First we need to plunge into history. Back in 1974, Stephen Hawking suggested that the black hole is not really black. Its black color is due to the fact that the gravity in the area of the event horizon is so strong that even the rays of light cannot overcome this effect. At the same time, Hawking assumed that the space-time structure on the event horizon would experience “quantum oscillations”. That is, at this moment, pairs of particles and antiparticles can be freed from the effects of gravity and appear on both sides of the event horizon.
This process was called Hawking Radiation. Due to the "quantum oscillations", particle-antiparticle couples arising from the black hole vacuum appear near the black hole event horizon and one of them "falls" inside the black hole, and the other "flies away". From the law of conservation of energy, it follows that a particle “fallen” beyond the event horizon must have negative energy, while a “flown away” must have positive energy. In other words, black holes lose energy when they are emitted. They slowly evaporate and shrink, eventually disappearing completely.
What is the paradox of black holes
The problem is that, according to Hawking’s calculations,black hole radiation will be random. This means that a volatile black hole destroys information, and quantum physics is based on the premise that information is never lost. This is the main paradox concluded in the study of the nature of black holes.
Also interesting: “The first ever true photograph of a black hole”
What is a “Sound Black Hole”?
Many years ago the theoretical physicist Bill Unruhargued that Hawking’s ideas about the horizons of black hole events should also apply to “sound horizons”. The sound horizon is, roughly speaking, an analogue of the event horizon, applied to sound waves with the only difference that the speed of light is used as a unit of speed for black holes, and the speed of sound for sound black holes.
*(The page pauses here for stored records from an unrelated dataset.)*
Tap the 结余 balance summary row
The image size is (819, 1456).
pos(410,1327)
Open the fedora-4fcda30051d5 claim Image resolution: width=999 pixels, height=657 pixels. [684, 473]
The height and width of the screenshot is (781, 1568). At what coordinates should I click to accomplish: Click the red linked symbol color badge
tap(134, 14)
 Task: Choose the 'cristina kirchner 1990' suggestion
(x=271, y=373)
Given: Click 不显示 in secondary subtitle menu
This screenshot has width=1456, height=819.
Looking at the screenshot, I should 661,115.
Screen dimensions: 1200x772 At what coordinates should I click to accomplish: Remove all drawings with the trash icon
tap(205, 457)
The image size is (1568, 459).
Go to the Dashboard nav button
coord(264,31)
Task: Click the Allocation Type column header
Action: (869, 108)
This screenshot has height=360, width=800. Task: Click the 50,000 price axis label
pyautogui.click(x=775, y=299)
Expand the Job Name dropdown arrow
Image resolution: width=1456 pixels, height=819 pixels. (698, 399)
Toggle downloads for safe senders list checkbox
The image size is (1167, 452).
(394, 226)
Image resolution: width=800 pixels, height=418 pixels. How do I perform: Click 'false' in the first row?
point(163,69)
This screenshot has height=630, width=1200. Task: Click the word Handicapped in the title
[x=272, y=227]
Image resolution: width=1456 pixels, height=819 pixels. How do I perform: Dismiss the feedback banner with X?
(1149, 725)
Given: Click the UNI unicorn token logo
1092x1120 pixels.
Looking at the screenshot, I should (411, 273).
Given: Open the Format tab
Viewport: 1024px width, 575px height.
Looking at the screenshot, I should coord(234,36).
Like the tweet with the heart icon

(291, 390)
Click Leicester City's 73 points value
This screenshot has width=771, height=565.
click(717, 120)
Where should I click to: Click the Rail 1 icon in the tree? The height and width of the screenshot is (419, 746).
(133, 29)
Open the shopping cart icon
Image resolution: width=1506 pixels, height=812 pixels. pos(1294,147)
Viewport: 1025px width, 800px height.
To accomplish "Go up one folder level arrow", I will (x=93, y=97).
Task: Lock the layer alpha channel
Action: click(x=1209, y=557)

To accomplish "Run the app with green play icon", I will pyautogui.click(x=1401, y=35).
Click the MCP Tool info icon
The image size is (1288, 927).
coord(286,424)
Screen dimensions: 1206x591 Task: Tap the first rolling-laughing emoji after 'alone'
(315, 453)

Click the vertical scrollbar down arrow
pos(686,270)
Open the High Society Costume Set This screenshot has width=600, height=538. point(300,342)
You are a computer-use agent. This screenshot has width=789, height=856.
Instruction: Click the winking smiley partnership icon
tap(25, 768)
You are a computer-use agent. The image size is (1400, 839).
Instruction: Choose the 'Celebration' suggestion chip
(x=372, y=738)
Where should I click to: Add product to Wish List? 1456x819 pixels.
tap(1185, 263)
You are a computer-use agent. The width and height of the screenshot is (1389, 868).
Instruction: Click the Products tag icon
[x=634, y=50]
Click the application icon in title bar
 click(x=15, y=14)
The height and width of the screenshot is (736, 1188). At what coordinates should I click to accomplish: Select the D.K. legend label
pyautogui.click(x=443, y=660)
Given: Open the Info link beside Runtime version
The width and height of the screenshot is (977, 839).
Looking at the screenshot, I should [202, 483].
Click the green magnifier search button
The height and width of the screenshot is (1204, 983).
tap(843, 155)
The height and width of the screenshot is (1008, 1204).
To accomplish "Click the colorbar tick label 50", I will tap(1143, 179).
In 2016, Jeff Steinhauer from Technion(Israel Institute of Technology) in the city of Haifa, Israel, in one of the experiments recreated the conditions for the emergence of the very "sound horizon", accelerating the liquid from the rubidium-87 atoms to supersonic speed. In the same year, an analogue of Hawking Radiation was discovered. Quantum units of sound, called phonons, appeared in pairs, and one phonon was directed along the flow of a moving fluid, while the other went upstream and ran away.
Now, three years later, an improvedthe apparatus allowed "to check Hawking's predictions." In their new work, Steinhauer and three of his employees discovered that their sound radiation carries no information.
“The discovery gives us hints on informationparadox. The thermal form of the spectrum suggests that Hawking radiation does not carry any information. Therefore, we must look for information elsewhere to resolve it. ”
Comparison of "sound" and "space" black holes
The key question is whetherconsider the space-time on the horizon of a black hole event as continuous. The new data confirm that in the case of a fluid, the flow of which, as is well known, is continuous, the paradox still persists, as the energy of the “sound black hole”, decreasing, leads to loss of information.
But there is a big hitch: a condition that is feasible for liquids may not work for spacetime, which may not necessarily have a continuous course in the region of the black hole event horizon. The presence of “interrupted” time flow in the event horizon area could explain the paradox associated with information loss, because in this case the pairs of particles produced by Hawking Radiation do not disappear without a trace, but simply “go to another level” of space-time.
So if you manage to model“Intermittent” flow in the framework of experiments with the “sound black hole”, we will be able to resolve the paradox associated with the disappearance of information arising in the region of the horizon of black hole events.